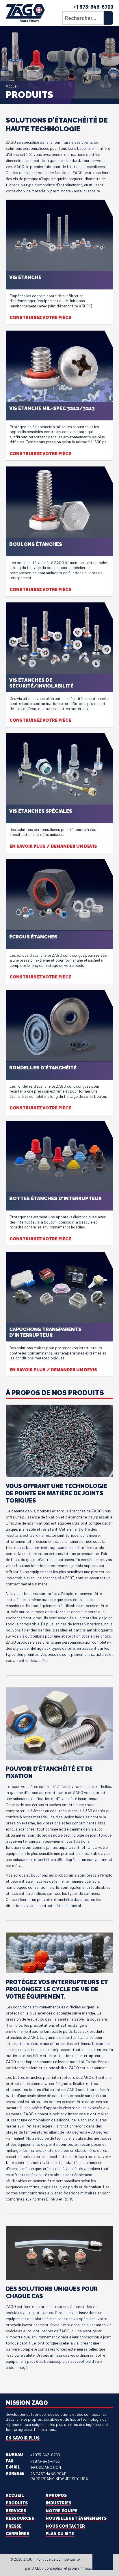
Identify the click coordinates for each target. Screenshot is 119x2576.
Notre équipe (61, 2510)
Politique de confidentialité (58, 2559)
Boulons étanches (35, 544)
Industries (58, 2503)
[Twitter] (90, 2560)
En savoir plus (23, 2438)
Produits (17, 2503)
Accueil (12, 85)
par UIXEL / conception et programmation (59, 2568)
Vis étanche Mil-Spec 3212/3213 (52, 408)
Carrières (17, 2533)
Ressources (20, 2518)
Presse (14, 2526)
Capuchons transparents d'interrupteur (45, 1332)
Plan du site (60, 2533)
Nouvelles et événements (76, 2518)
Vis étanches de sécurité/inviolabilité (41, 683)
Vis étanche (25, 277)
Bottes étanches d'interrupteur (55, 1198)
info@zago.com (45, 2467)
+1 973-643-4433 (45, 2461)
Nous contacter (65, 2526)
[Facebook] (85, 2560)
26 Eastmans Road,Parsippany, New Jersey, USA (59, 2476)
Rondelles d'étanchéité (43, 1068)
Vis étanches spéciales (40, 811)
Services (16, 2510)
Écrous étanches (33, 937)
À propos (56, 2495)
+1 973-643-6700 (93, 6)
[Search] (108, 18)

● ● ●

▶ _Problem statement_
For each record above, write it out exactly and omit any picture.

▶ _Result of this task_
Identify the click coordinates for each target. Screenshot is 119x2576.
Notre équipe (61, 2510)
Politique de confidentialité (58, 2559)
Boulons étanches (35, 544)
Industries (58, 2503)
[Twitter] (90, 2560)
En savoir plus (23, 2438)
Produits (17, 2503)
Accueil (12, 85)
par UIXEL / conception et programmation (59, 2568)
Vis étanche Mil-Spec 3212/3213 (52, 408)
Carrières (17, 2533)
Ressources (20, 2518)
Presse (14, 2526)
Capuchons transparents d'interrupteur (45, 1332)
Plan du site (60, 2533)
Nouvelles et événements (76, 2518)
Vis étanches de sécurité/inviolabilité (41, 683)
Vis étanche (25, 277)
Bottes étanches d'interrupteur (55, 1198)
info@zago.com (45, 2467)
+1 973-643-4433 (45, 2461)
Nous contacter (65, 2526)
[Facebook] (85, 2560)
26 Eastmans Road,Parsippany, New Jersey, USA (59, 2476)
Rondelles d'étanchéité (43, 1068)
Vis étanches spéciales (40, 811)
Services (16, 2510)
Écrous étanches (33, 937)
À propos (56, 2495)
+1 973-643-6700 (93, 6)
[Search] (108, 18)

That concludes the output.